━━━ TEXTO DE LEITURA ━━━

Com os anos 1980 terminados, chegam os 1990 e dois livros relevantes na sua bibliografia. O primeiro deles é “After Henry” (1992), uma nova coletânea de ensaios onde cruza a Califórnia com a própria realidade nacional, visando diversos temas políticos e sociais, nos quais se incluem incidentes no estado de Nova Iorque e na capital Washington D.C.. Muitos destes tinham sido escritos na revista New York Review of Books na década anterior e são importantes referenciais naquilo que é a história dos Estados Unidos nesse período. Quatro anos depois, escreve um romance sobre uma jornalista do The Washington Post que, em 1984, no período de eleições presidenciais, prescinde do seu trabalho para atender à saúde do seu pai, deparando-se com a herança que lhe deixa: a posição de negociador de armas ao serviço da CIA na América Central.

━━━ ENTRADAS FORNECIDAS ━━━

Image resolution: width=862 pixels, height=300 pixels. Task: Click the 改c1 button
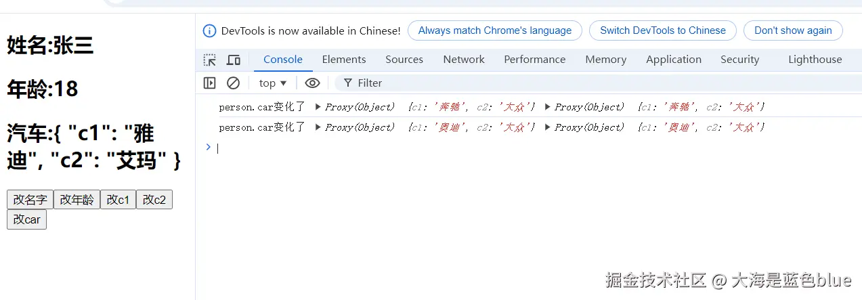(x=118, y=199)
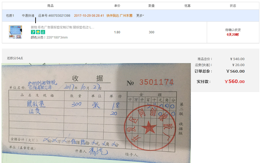Click the 6天20时 remaining time countdown
The width and height of the screenshot is (262, 163).
pos(233,34)
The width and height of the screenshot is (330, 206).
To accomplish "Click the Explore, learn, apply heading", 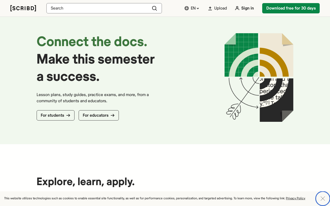I will [x=86, y=182].
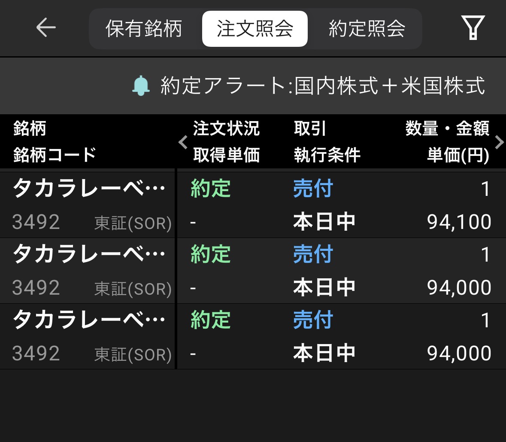Tap the execution alert bell icon
Image resolution: width=506 pixels, height=442 pixels.
(141, 85)
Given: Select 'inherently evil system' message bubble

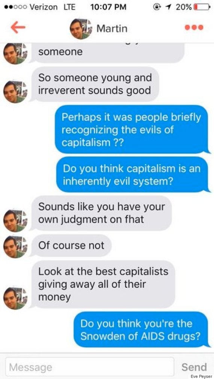Looking at the screenshot, I should point(132,175).
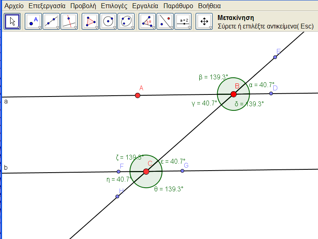This screenshot has width=318, height=239.
Task: Open the Αρχείο menu
Action: pyautogui.click(x=14, y=6)
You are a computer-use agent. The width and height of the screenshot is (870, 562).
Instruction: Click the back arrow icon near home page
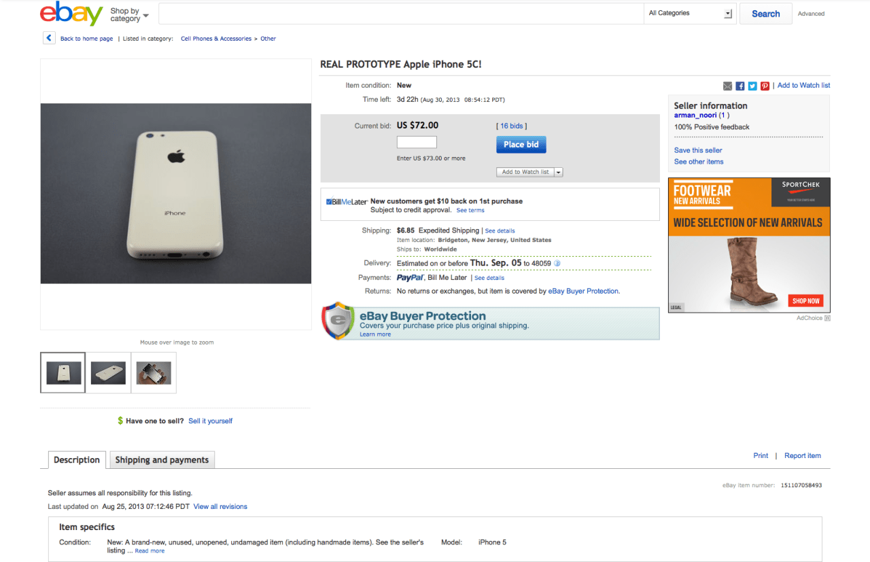pyautogui.click(x=49, y=38)
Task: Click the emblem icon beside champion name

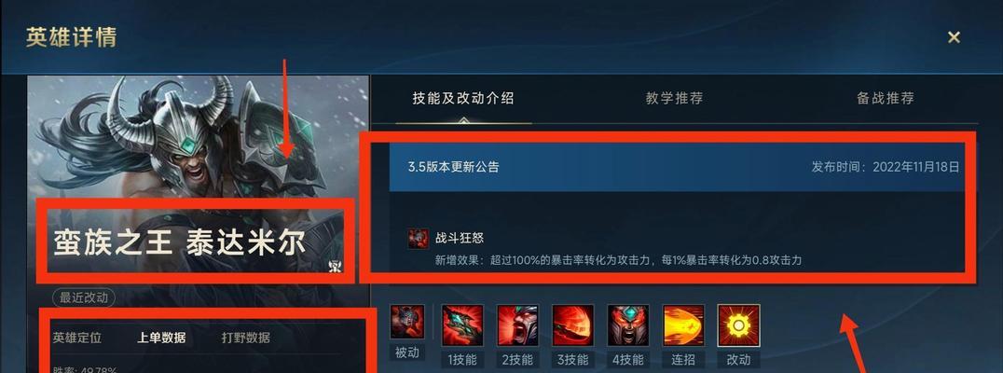Action: click(x=336, y=266)
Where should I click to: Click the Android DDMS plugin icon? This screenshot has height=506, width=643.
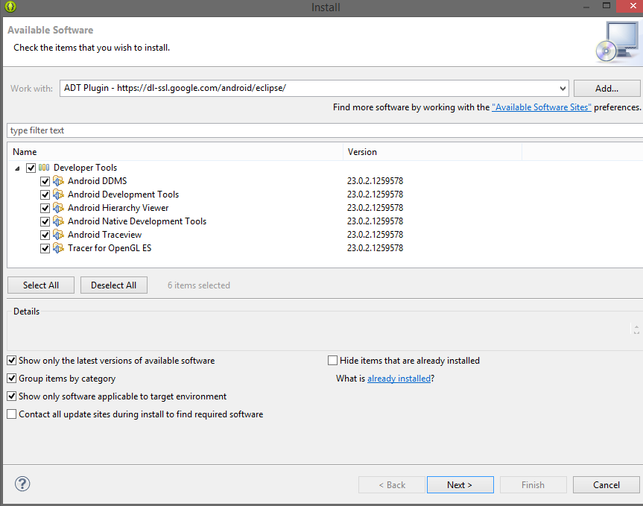[59, 181]
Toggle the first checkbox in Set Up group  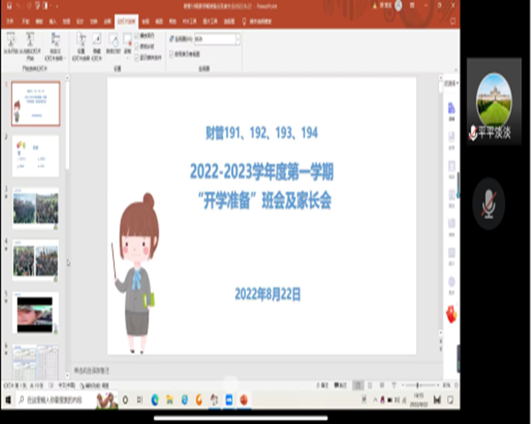137,34
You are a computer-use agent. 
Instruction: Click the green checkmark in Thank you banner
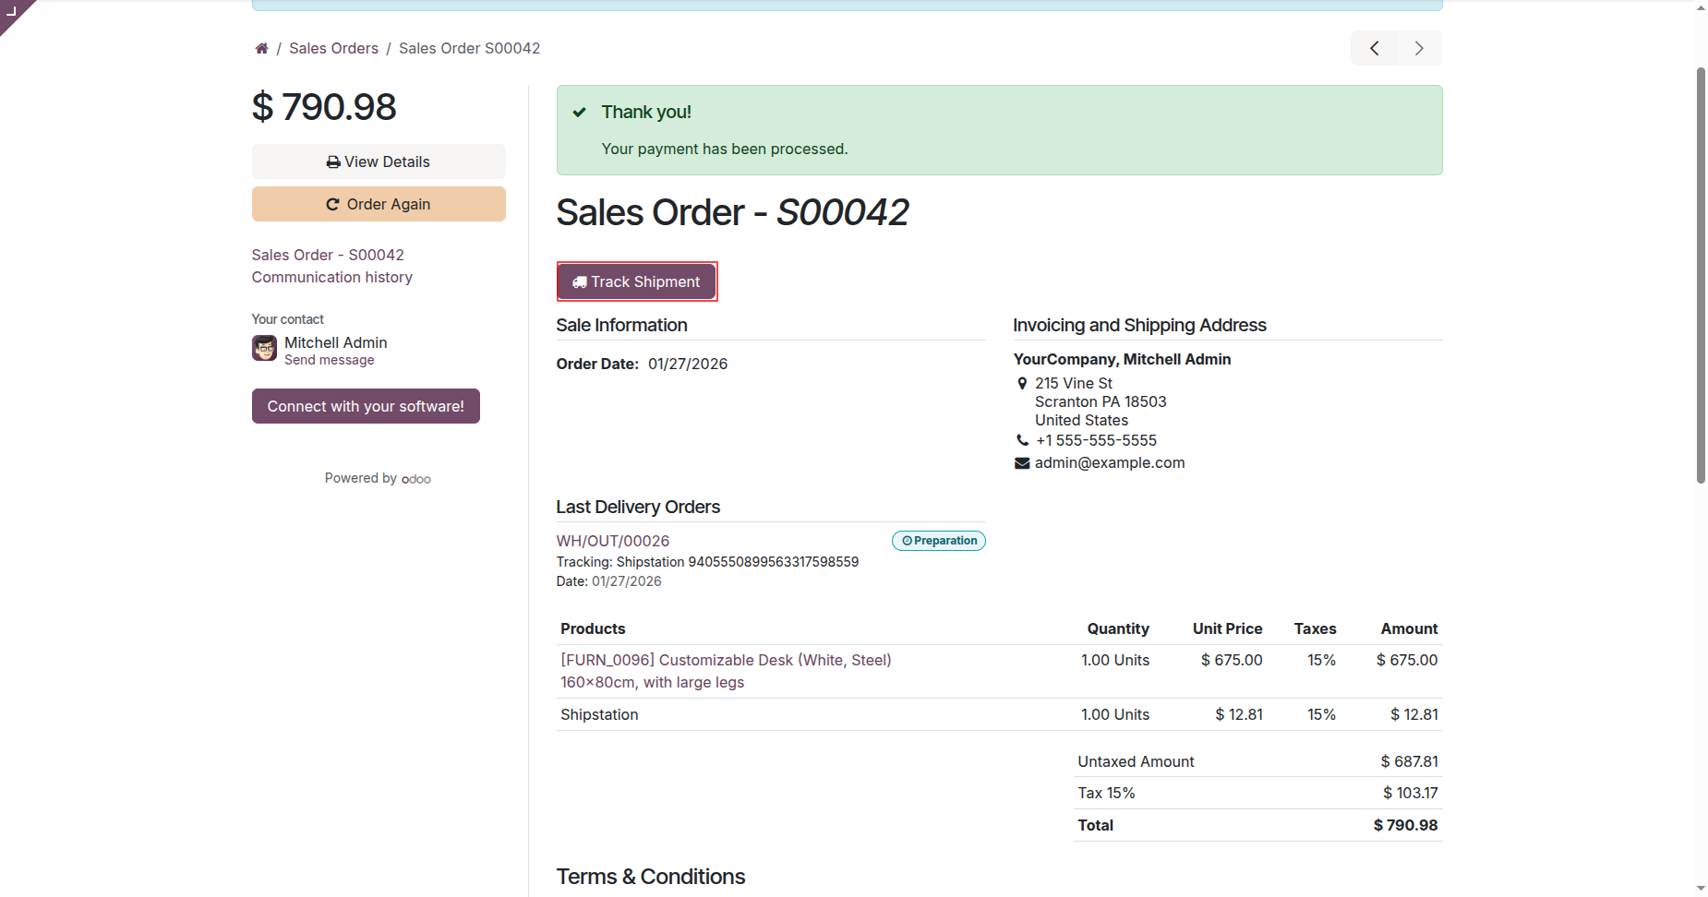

━━━

• [TAREFAS DO EXERCÍCIO]
A. Transcreva do texto sobre os livros dos anos 1990 tudo o que vai de "Com os anos" até "na América Central.".
B. Dê seguimento ao texto sobre os livros dos anos 1990, começando logo após a última frase apresentada.
As entradas vêm de uma fonte diferente da do texto sobre os livros dos anos 1990.

• [RESPOSTAS ÀS TAREFAS]
A.
Com os anos 1980 terminados, chegam os 1990 e dois livros relevantes na sua bibliografia. O primeiro deles é “After Henry” (1992), uma nova coletânea de ensaios onde cruza a Califórnia com a própria realidade nacional, visando diversos temas políticos e sociais, nos quais se incluem incidentes no estado de Nova Iorque e na capital Washington D.C.. Muitos destes tinham sido escritos na revista New York Review of Books na década anterior e são importantes referenciais naquilo que é a história dos Estados Unidos nesse período. Quatro anos depois, escreve um romance sobre uma jornalista do The Washington Post que, em 1984, no período de eleições presidenciais, prescinde do seu trabalho para atender à saúde do seu pai, deparando-se com a herança que lhe deixa: a posição de negociador de armas ao serviço da CIA na América Central.

B.
O ano de 2003 seria um ano trágico para Didion. Veria o seu marido morrer de ataque cardíaco num momento em que a sua filha estava em coma no hospital, após um choque séptico ocorrido após uma pneumonia. Esta sobreviveria, mas o falecimento do pai marcaria as duas de forma profunda, um acontecimento que despertou uma nova obra literária: “The Year of Magical Thinking” (2004). À data, Didion já tinha 70 anos e pouco devia ao mundo. Não obstante, o exercício de exorcizar os fantasmas gerados pela doença e pela morte fizeram-na vir a público e colocar as emoções a mexer. Fazia as suas habituais pausas do momento de escrita para se distanciar e ganhar novo elã para a edição do que escreveu. Esta foi uma terapia que se encontrou com o tão seu New Journalism, embora tão real e tão pouco ficcionado. Um ano depois, a dor voltaria a acercar-se da vida de Didion: a sua filha, com somente 39 anos, faleceria de uma pancreatite aguda após uma queda que a obrigou a ser operada ao cérebro.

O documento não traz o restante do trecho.